The reality is that hockey is a goaltender’s game. And if a goalie like Lundqvist is locked in it’s going to be tough to do a lot of anything. In this series, both goalies were on their games. New York just got a few more shots.

TAMPA BAY OVER MONTREAL IN 6

TheSportsNotebook was ringing the alarm bells early on Montreal goaltender Carey Price, a fantastic netminder, but who had shown some inconsistency in the first-round win over Ottawa. Those alarm bells turned into a full-scale fire here. The Canadiens played a good defensive series on a team-wide basis and didn’t let the talented Lightning scorers, notably Steven Stamkos, go crazy attacking the net. But Price had an exceptionally rough go of it.
That’s most obvious in the power play numbers. Tampa Bay converted 7-for-21 power plays, a ridiculously high number. Montreal has been on the other side of this—last year in this round they were the underdog who beat Boston because of dominance on the power play.
I’m also seeing some headlines talking about Stamkos pushing his team into the conference finals.
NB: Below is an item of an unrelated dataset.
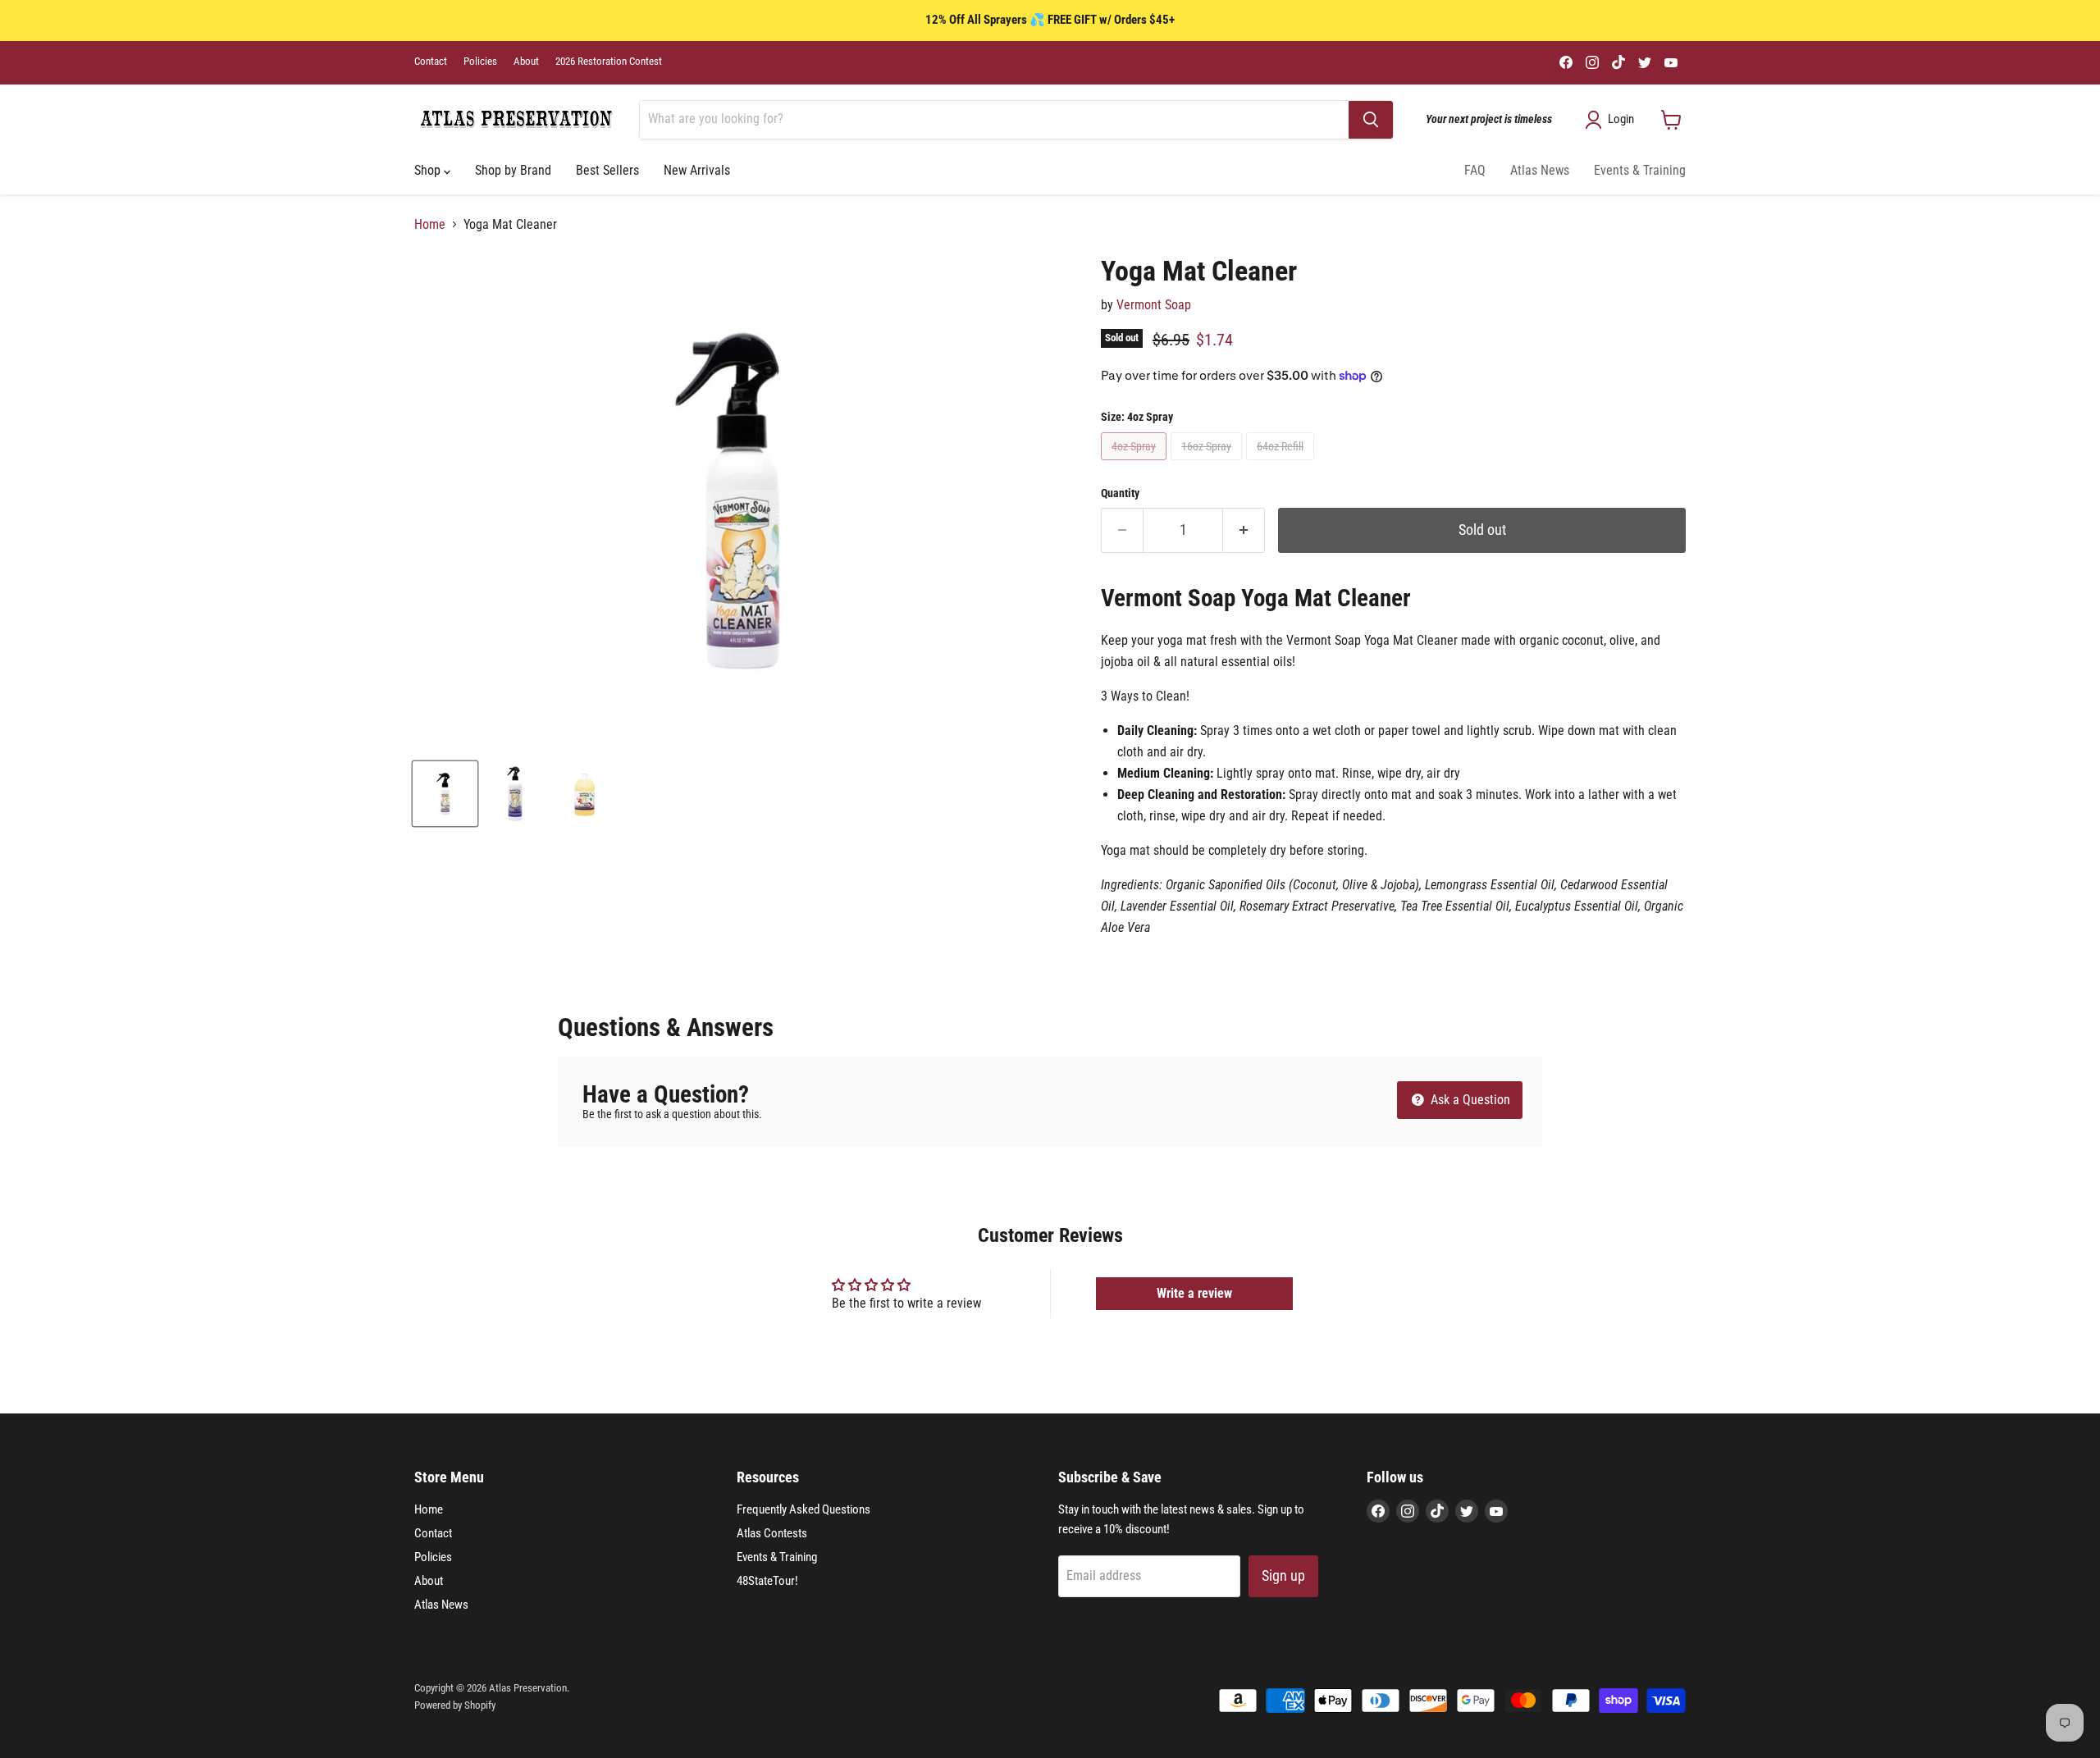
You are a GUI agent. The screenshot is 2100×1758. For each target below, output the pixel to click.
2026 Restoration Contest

I’m not here to knock the Tampa star, who is easily one of the league’s most potent players, but it’s two other guys that deserve the headlines. Tyler Johnson has been the team’s best player in the entire postseason, including a seven-game series win over Detroit. And Nikita Kucherov was much more productive in the Montreal series in particular.
Also, high marks go to Ben Bishop, the Tampa goalie. I also sounded the alarm bells on him after a spotty first round, but in this case, he turned it around and repeatedly turned back Montreal charges. Max Pacioretty was particularly aggressive for the Canadiens, but Bishop kept favored Montreal under control each time except Game 5.
The conference finals are set. New York and Tampa Bay will begin play on Saturday afternoon (1 PM ET, NBC) from MSG, and then Chicago-Anaheim begin out West on Sunday afternoon (3 PM ET, NBC). We’ll have a conference finals preview on either Friday or Saturday morning complete with analysis and betting lines.